2014 starts with my very first Italian Job. I start a 2 month programme learning how to run a business effectively from an established entrepreneur in Italy. This is a brilliant opportunity to develop my skills technically, tackle topics that are tough for me like business development and build connections in the EU.
Just 1 small blip in my grand plan – I don’t speak any Italian! Most people find it quite amusing that I have no grasp of the language, after all this is business and whilst the world speaks English I am not on holiday and speaking slower and louder will not earn me respect from my new business colleagues.
Initially I was un-phased; I can get a programme and learn on line – how hard can it be? It turns out very… I am at lesson 5 on duolingo and quite frankly tenses and possessive nouns are nonsense! You get 3 hearts for each lesson to allow for mistakes and I am ‘No heart Charlotte’! Stuck and unable to move forward and I could not work out why. (Cue tantrum and small panic attack)
My niece is 2 ½ and bi-lingual thanks to the persistence of her Costa Rican Mum who ensures she is immersed in both English and Spanish. Her development is amazing and got me thinking – what is her approach to learning as it is clearly far more successful than mine?
A bit of research tells me that children build different speech centres in their brains for each language and do this up till the age of 12, this allows them to tap in to the language easily and apparently without an accent. I am sure there are lots of other brain development facts that link in to this but watching my niece learn there are a few things she does that I don’t:
- She learns without fear – testing out new words repeatedly till they feel right or checking the correct word for what she wants to say
- She doesn’t care if she gets it right first time, just keeps going and practicing
- She is attentive all of the time when learning from others.
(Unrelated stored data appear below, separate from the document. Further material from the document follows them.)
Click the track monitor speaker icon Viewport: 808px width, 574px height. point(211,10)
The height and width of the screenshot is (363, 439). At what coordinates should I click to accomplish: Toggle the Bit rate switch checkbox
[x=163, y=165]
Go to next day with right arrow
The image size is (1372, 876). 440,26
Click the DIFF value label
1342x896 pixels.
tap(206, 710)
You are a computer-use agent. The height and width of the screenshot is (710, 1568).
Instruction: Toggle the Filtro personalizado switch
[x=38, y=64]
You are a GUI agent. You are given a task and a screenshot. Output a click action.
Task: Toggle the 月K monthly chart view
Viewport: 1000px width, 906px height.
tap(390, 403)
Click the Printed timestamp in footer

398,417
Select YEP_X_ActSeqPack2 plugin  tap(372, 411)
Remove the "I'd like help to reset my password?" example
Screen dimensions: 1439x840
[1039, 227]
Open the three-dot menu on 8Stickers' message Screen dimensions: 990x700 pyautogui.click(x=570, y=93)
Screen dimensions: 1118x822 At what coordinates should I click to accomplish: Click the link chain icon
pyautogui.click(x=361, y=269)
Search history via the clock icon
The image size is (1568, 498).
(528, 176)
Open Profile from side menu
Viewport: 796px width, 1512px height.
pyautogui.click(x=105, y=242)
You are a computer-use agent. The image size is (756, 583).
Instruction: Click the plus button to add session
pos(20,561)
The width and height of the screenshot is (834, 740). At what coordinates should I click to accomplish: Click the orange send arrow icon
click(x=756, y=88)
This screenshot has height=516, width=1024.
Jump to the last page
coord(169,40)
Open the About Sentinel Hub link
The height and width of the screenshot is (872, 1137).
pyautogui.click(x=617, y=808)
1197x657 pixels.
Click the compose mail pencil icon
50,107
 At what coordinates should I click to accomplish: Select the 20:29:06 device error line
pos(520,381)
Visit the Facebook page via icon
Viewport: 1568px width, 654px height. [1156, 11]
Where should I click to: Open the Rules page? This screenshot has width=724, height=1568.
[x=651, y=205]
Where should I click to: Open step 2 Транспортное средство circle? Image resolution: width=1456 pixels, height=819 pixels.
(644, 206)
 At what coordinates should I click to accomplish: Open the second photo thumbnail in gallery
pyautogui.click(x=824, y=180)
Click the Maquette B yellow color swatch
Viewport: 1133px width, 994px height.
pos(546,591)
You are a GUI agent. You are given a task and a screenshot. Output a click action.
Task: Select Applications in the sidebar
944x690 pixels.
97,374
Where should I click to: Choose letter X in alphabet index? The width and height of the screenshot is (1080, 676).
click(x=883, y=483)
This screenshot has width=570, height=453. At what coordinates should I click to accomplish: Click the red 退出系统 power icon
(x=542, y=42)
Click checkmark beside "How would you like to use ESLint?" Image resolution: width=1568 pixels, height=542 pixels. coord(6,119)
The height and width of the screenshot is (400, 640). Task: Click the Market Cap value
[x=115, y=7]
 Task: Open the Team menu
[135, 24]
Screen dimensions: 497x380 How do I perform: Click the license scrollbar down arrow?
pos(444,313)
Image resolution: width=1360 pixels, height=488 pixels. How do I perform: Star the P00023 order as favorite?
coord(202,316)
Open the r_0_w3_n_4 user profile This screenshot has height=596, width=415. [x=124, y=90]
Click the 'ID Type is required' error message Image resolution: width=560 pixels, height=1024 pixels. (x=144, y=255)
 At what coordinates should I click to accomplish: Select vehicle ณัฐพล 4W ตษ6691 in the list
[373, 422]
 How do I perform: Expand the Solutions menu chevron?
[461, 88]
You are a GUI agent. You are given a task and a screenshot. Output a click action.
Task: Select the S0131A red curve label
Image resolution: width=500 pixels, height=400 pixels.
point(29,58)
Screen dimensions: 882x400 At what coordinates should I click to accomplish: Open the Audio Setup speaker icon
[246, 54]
Listening intently, watching how we move our mouths and then testing it out herself.
My learning is hampered by the fear of making a mistake, looking like a fool and I am so busy thinking about the next thing that I don’t listen properly making it so much harder to hear and absorb the words and their meanings.
The New Year starts with my Italian adventure, I have set myself a new year’s resolution to change the way I learn. What lessons can you take from the freedom of a 2 year olds approach to learning to make yourself equally fabulous?